**RAW DATA**

::::::::

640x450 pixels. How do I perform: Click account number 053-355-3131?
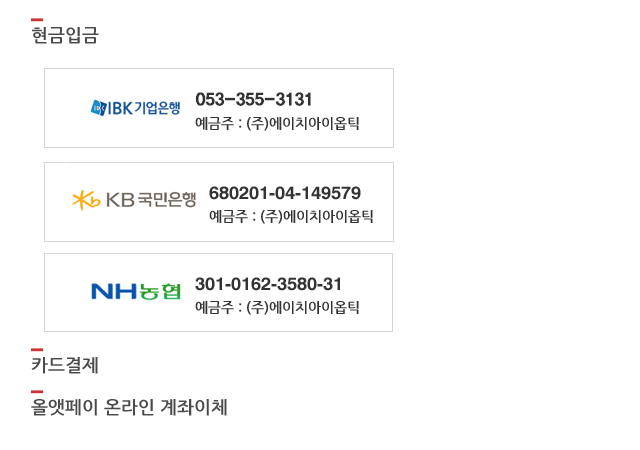click(253, 99)
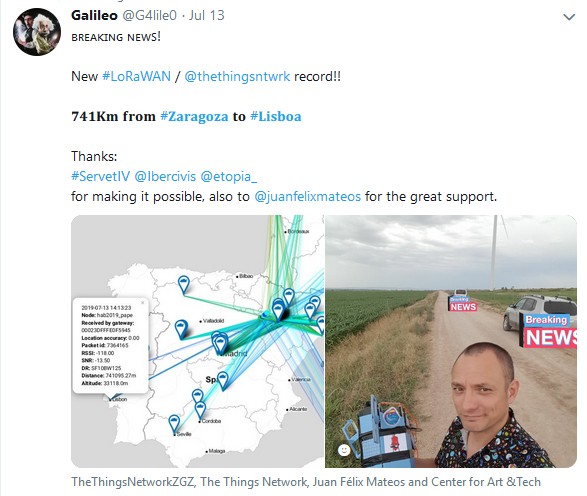
Task: Open the #LoRaWAN hashtag
Action: (136, 76)
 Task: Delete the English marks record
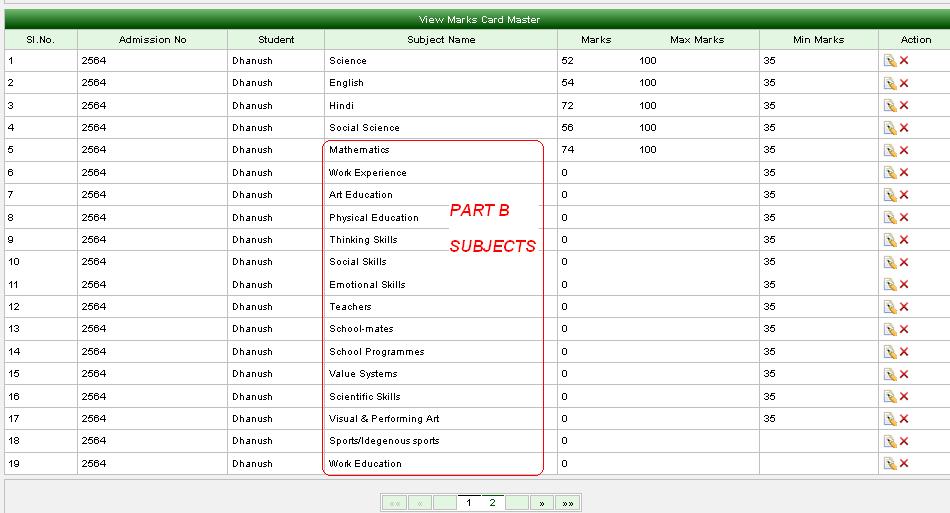tap(904, 83)
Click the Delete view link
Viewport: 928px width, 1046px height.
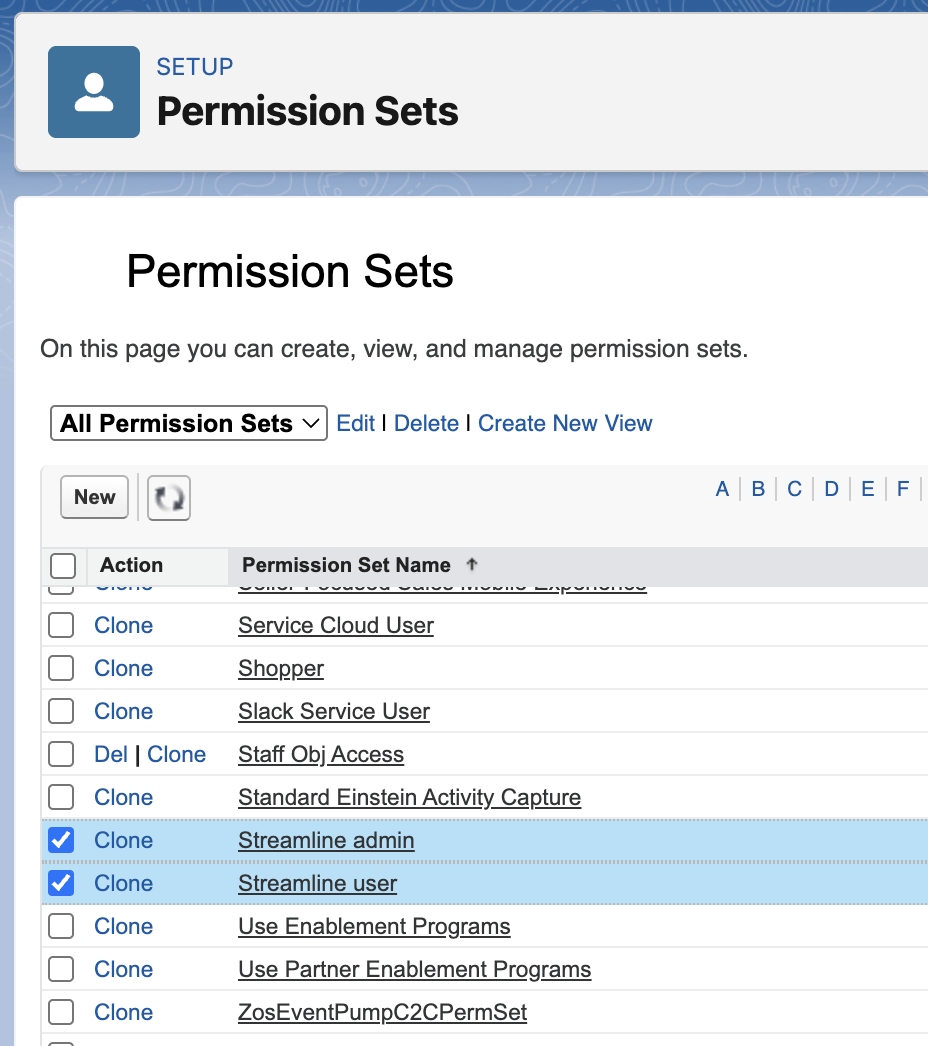point(426,423)
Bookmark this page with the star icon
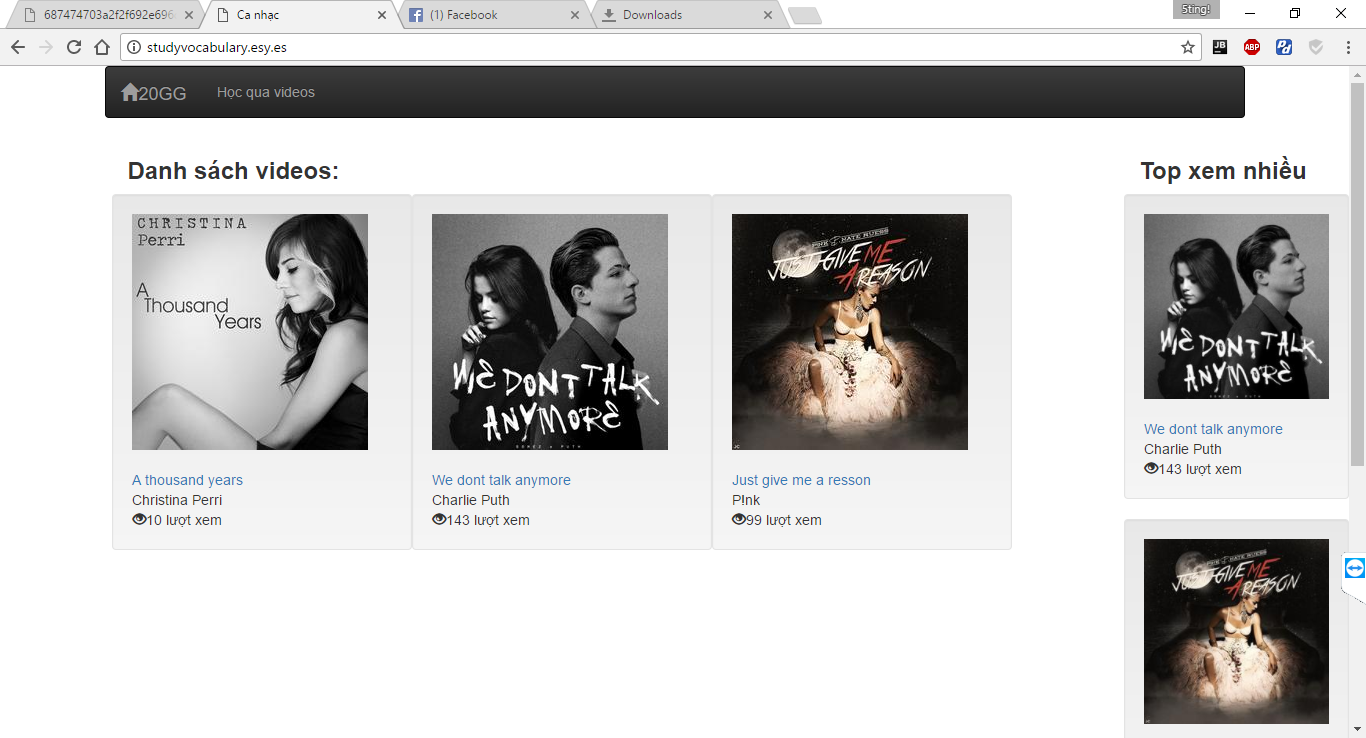This screenshot has width=1366, height=738. 1188,47
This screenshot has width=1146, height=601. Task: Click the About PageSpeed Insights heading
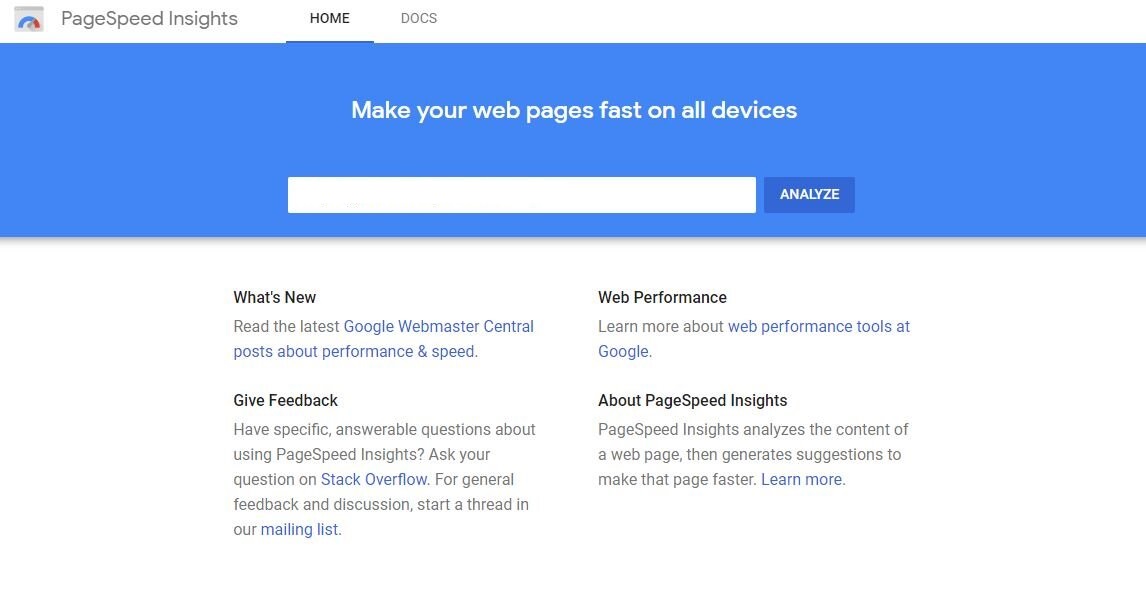coord(692,400)
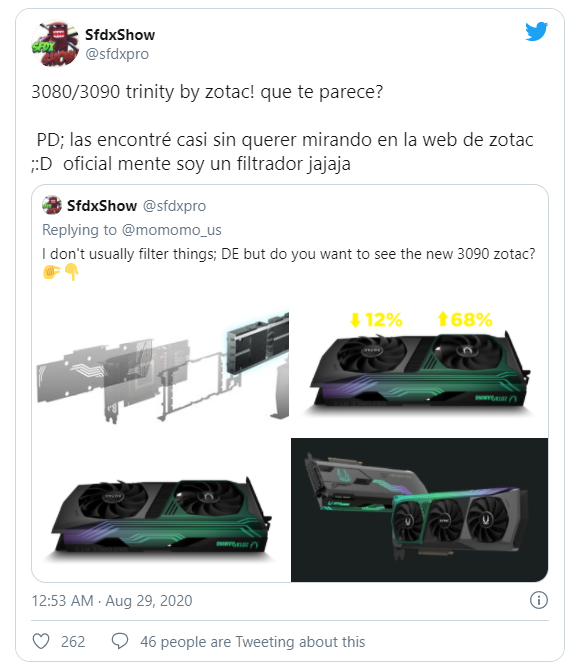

::::::::

**TASK GOAL**
Extract all the entries word for word; omit any pictures.

**EXERCISE RESPONSE**
640x450 pixels. How do I perform: Click account number 053-355-3131?
click(253, 99)
Task: Open the #LoRaWAN hashtag
Action: (136, 76)
 Task: Delete the English marks record
tap(904, 83)
Click the Delete view link
Viewport: 928px width, 1046px height.
point(426,423)
Bookmark this page with the star icon
This screenshot has width=1366, height=738. 1188,47
This screenshot has width=1146, height=601. Task: Click the About PageSpeed Insights heading
coord(692,400)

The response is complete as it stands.